Endogenous PPP2R1A colocalizes with RAB8 or RAB9 in vivo.

(A–C) Confocal microscopy of HeLa cells fixed, permeabilized and stained with anti-PPP2R1A (red) and anti-RAB7 or anti-RAB8 or anti-RAB9 (green). Yellow color indicates colocalization of the two proteins (PPP2R1A and RAB8 or PPP2R1A and RAB9). (D) Quantitative analysis of the percentage of colocalization was performed and results are reported in the graph as mean values ± s.e.m (see also Material and Methods).
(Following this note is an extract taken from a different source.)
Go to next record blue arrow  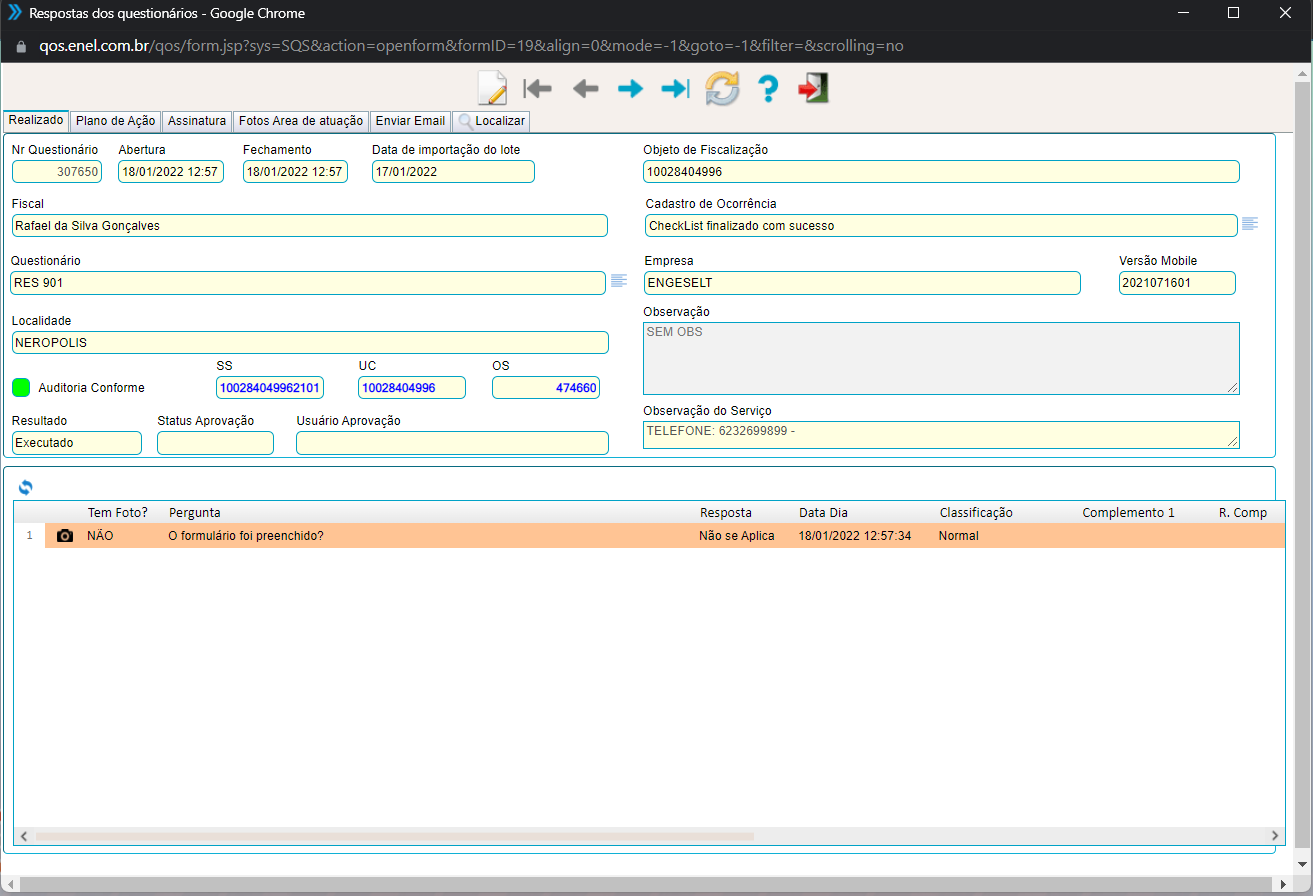630,89

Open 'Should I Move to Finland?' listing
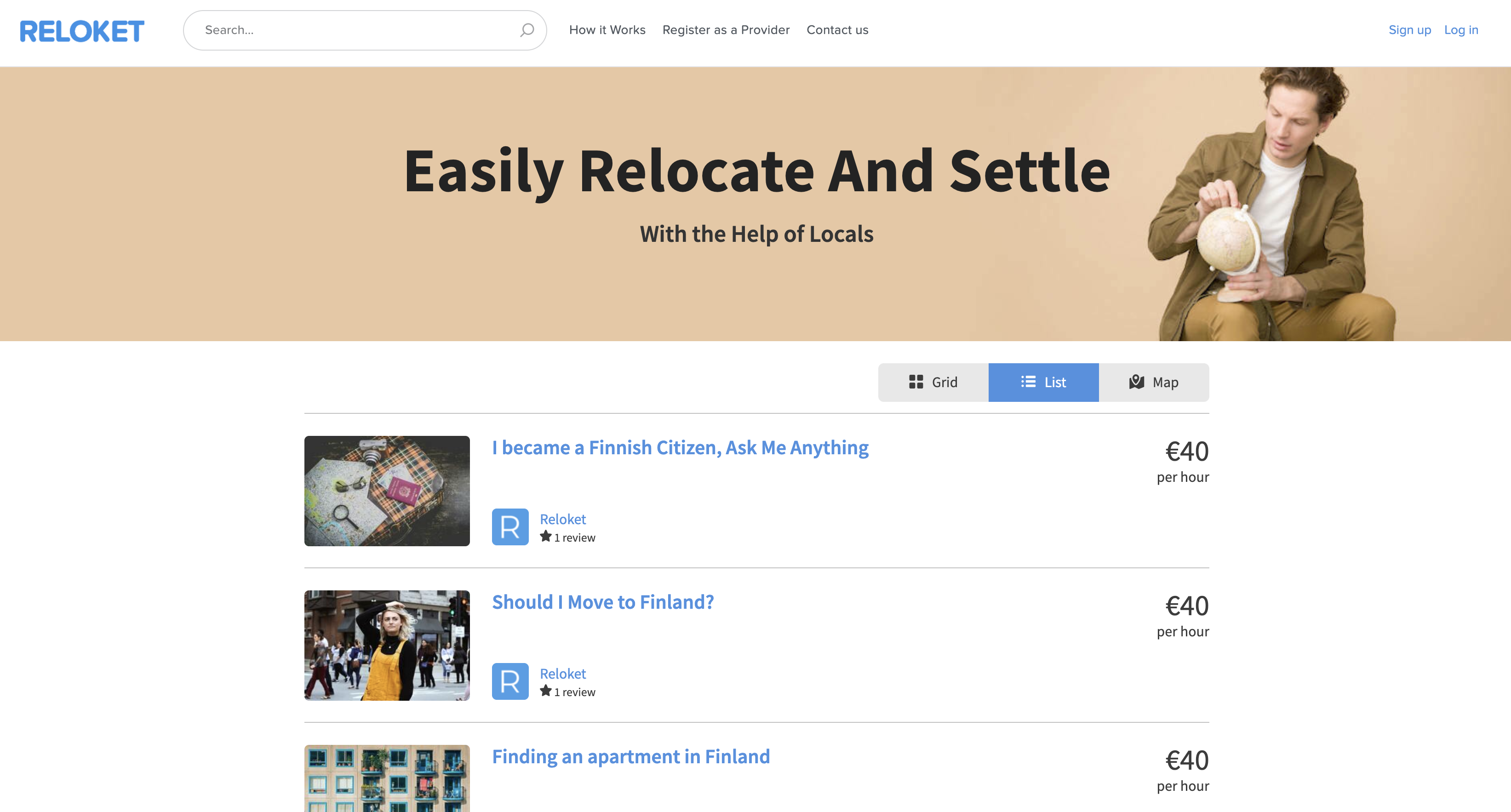pos(602,601)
The statistical analysis was performed with a Student’s t test (n.s. = not significant).

Next we examined the close association of PPP2R1A with RAB7, as negative control, RAB8 and RAB9 at endogenous levels using the in situ Proximity Ligation Assay (PLA). This technique allows monitoring interactions of endogenous proteins directly in individual cells at single-molecule resolution16. Significant number of proximity signals (dots) per cell was detected only in sample incubated with anti-PPP2R1A and anti-RAB8 antibodies (Fig. 4A) or with anti-PPP2R1A and anti-RAB9 antibodies (Fig. 4B–E,F), but not in the ones incubated with anti-PPP2R1A and anti-RAB7 antibodies (Fig. 4C–E,F). As negative control, the samples were incubated with each of the three antibodies (anti-PPP2R1A or anti-RAB9 or anti-RAB9 antibodies) alone and no proximity signal was detected, indicating the reliability of our experimental approach (Fig. 4D).

Figure 4
figure 4

Identification of endogenous PPP2R1A and RAB8 or RAB9 complexes with in situ PLA.

(A–C) HeLa cells were were fixed, permeabilized, reacted with anti-PPP2R1A and anti-RAB7 or anti-RAB8 or anti-RAB9, or with only one of these antibodies as negative controls (D). PLA was performed to visualize PPP2R1A-RAB interacting complexes: each red spot represents a single protein-protein interaction. Nuclei were stained with DAPI. Cells were analyzed by confocal immunofluorescence microscopy. Images for each condition are shown and representative regions were selected and magnified. The number of fluorescent red dots was quantified on at least 100 cells per condition, using the Blobfinder V3.2 software. Results are shown as mean of the number of PLA dots per cell (E) and as percentage of cells with the indicated number of dots (F). The statistical analysis was performed with a Student’s t test (n.s. =  not significant).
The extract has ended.